During the following month, in January 1975, thousands of
reports of unusual animal behavior were received from the
general area. Local people saw hibernating snakes coming out
from their holes and into the snow. In the first three days in
February the activity intensified even more and unusual behavior
of the larger animals such as cows, horses, dogs and pigs was
reported. On February 4, 1975, an earthquake of magnitude 7.3
struck the Haicheng County, Liaoning Province.
More
instances of unusual animal behavior were reported. A stock
breeder in northern
China
, feeding his animals before dawn on July 28, 1976, in the area
of the Kaokechuang People's Commune, approximately 40 kilometers
away from the city of
Tangshan
, reported that his horses and mules instead of eating were
jumping and kicking until they finally broke loose and ran
outside. A few seconds later, a dazzling white flash illuminated
the sky. Tremendous rumbling noises were heard as a 7.8
magnitude earthquake struck the
Tangshan
area.
Other
reports of unusual animal behavior prior to the occurrence of
earthquakes have been reported in the literature and in books.
Such unusual animal behavior included goats refusing to go into
pens; cats and dogs picking up their offspring and carrying them
outdoors; pigs squealing strangely; chickens dashing out of the
coops in the middle of the night; fish dashing about aimlessly;
and birds leaving their nests. It has also been reported that
zoo animals refused to go back into their shelters at night;
snakes, lizards and other small mammals evacuated their
underground nests; insects congregated in huge swarms near the
seashores; cattle sought higher ground; domestic animals became
agitated; and wild birds left their usual habitats.
Surveys
done in
China
show that the largest numbers of cases of unusual animal
behavior precede the earthquake, particularly in the 24 hours
before it strikes. In other parts of
China
where major earthquakes have been preceded by foreshocks,
unusual behavior in rats, fish, and snakes were observed as
early as three days prior to the earthquake, but continuing to
several hours, or even a few minutes before.
4.3
Studies of Animal Behavior:
Throughout
China
's long history, unusual behavior has been observed in every
kind of common animal. Most of the behavior falls into the
category of unusual restlessness and disorientation. Since
animals have the capability of acting as predictors of
earthquakes, the Chinese scientists have carried out surveys of
animal behavior variations prior to earthquakes. A team of
scientists including biologists, geophysicists, chemists,
meteorologists, and biophysicists conducted a survey in the
Tangshan
area and in 400 communes in 48 counties around it after the 1976
earthquake. The scientists visited a number of places that were
hit by other destructive earthquakes and, through interviews and
discussions with local people, collected information on over
2,000 cases of unusual animal behavior occurring prior to an
earthquake. The majority of the reports involved domestic
animals. Based on this survey a preliminary report was prepared
by the Chinese identifying 58 kinds of domestic and wild animals
that had demonstrated unusual behavior.

- MATERIAL PROVIDED -

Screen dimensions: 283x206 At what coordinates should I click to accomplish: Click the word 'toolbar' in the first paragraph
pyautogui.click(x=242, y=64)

- WHAT YOU HAVE TO DO -
Reproduce the passage of the text about animal behavior before earthquakes starting at "During the following" and ending at "County, Liaoning Province.", replacing "cows" with "oxen". Rely solely on the text about animal behavior before earthquakes.

- SOLUTION TO THE PROBLEM -
During the following month, in January 1975, thousands of
reports of unusual animal behavior were received from the
general area. Local people saw hibernating snakes coming out
from their holes and into the snow. In the first three days in
February the activity intensified even more and unusual behavior
of the larger animals such as oxen, horses, dogs and pigs was
reported. On February 4, 1975, an earthquake of magnitude 7.3
struck the Haicheng County, Liaoning Province.